We are moving from a distributed environment with 20+ mail servers to 2 large clustered mail servers. We will eventually have 4+ TB of mail files with circular transaction logging running on each. We currently use CommVault to back up our existing servers, but we are trying to formulate a realistic backup and recover method with the centralized mail cluster.

  1. What is the best way to backup this data in a reasonable amount of time (ideally less tan 24 hours)?

  2. The backup guy at my company says restores take to long using transaction logging backups. Is this true? Or are we doing something wrong with CommVault?

  3. Instead he wants to perform regular file level backups. The problem is, how do I reset my transaction logs? With circular logging, the server started failing when the logs got full (which I didn’t think was possible with circular logging). Is my only option to have scheduled reboots or use a proper backup for trans logs?

  4. We planned to use 400 GB LUN’s on our SAN and use directory links (i.e. Mail\01, Mail\02, Mail\03, etc.). Then they would make snapshots of each LUN, mount the snapshot to the backup server, and back it up (not sure to tape or disk). When we tested this, the snap cache was filling up at a ridiculously quick rate. We are doing this on another Domino server, but have no problem with the snapshot. The only difference is clustering and Windows 2003 64-bit on the new server. Would either of these cause a snapshot to have this problem?

Bottom line: Is anyone backing up multiple TB’s of clustered, trans logged mail? If so, what backup strategy to you use that is reliable and efficient?

Subject: Questions about backups and transaction logging in a large company

  1. A translog based backup will be the fastest way to get daily backups as it is the method which will be backing up the smallest amount of data per day.2. Yes, it takes longer, based on when your point in time restore is compared to the last full backup of the file being restored.

  2. Your server shouldn’t be running out of space with circular logging, they should be set to a static size, and you wouldn’t backup circular translog files.

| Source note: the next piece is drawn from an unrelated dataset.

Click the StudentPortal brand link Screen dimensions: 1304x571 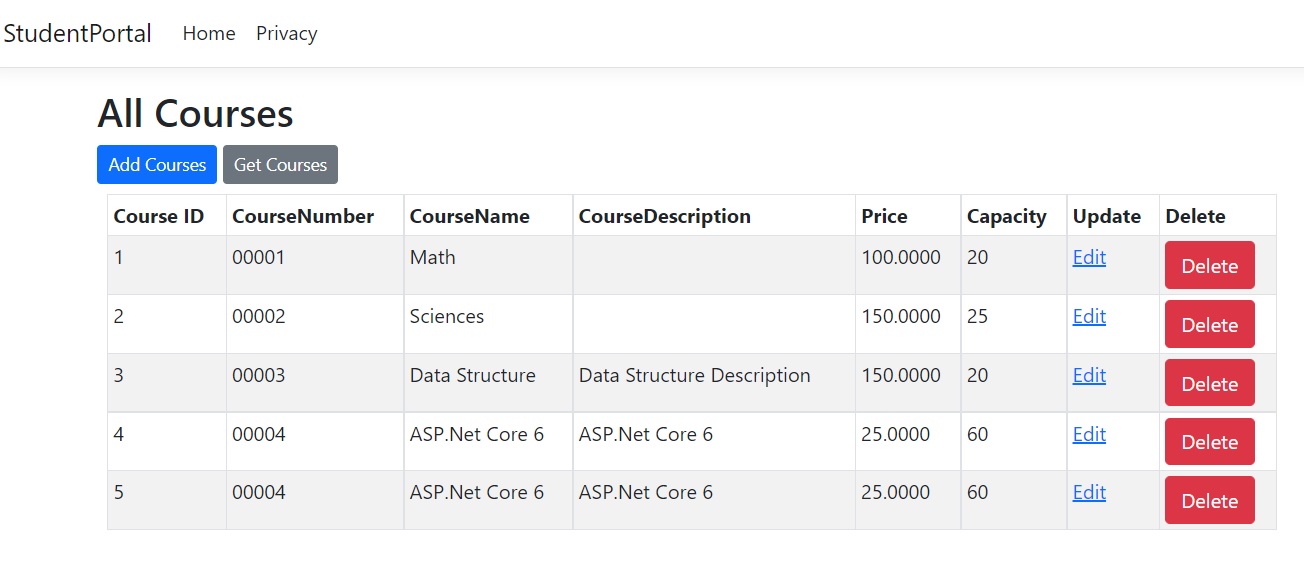pos(77,33)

It sounds instead like you’re speaking of archive style translog files, which you should only use in the event that you’re using a backup method which will backup those files. Did you check the server document and the server ini to make sure they both reflect Circular logging (for ini: TransLog_Style=0). Open up a PMR with Lotus if everything seems set correctly and you still experienced logs growing when configured for circular.

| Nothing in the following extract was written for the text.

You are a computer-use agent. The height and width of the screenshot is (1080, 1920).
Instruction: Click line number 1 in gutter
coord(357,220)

  3. I’ve worked with this type of setup before and while I didn’t monitor the SAN side of things, we’ve gotten good backups using it. Are the backups being taken during peak hours or when you have scheuled compacts or updalls? Since the snap has to keep up with all changes, make sure the backup is scheduled for a time when the fewest changes are occurring.

My suggestion would be to use archive style translogs and do translog backups for your dailys, running those backup jobs several times per day to prune the logs, with weekly full backups. Also, I’d suggest having a separate server to do restores to, and to test your restore process thoroughly to make sure you’re getting good full backups, translog backups, and restores.

If you do go to archive translog backups, try to get an estimate of how much data your server will be writing out per day and give your translog volume enough space to go several days without a backup job pruning them. That will give you a good cushion in the event there’s a problem with your backup system.

Good luck and I’d be interested to know what you find works best for you.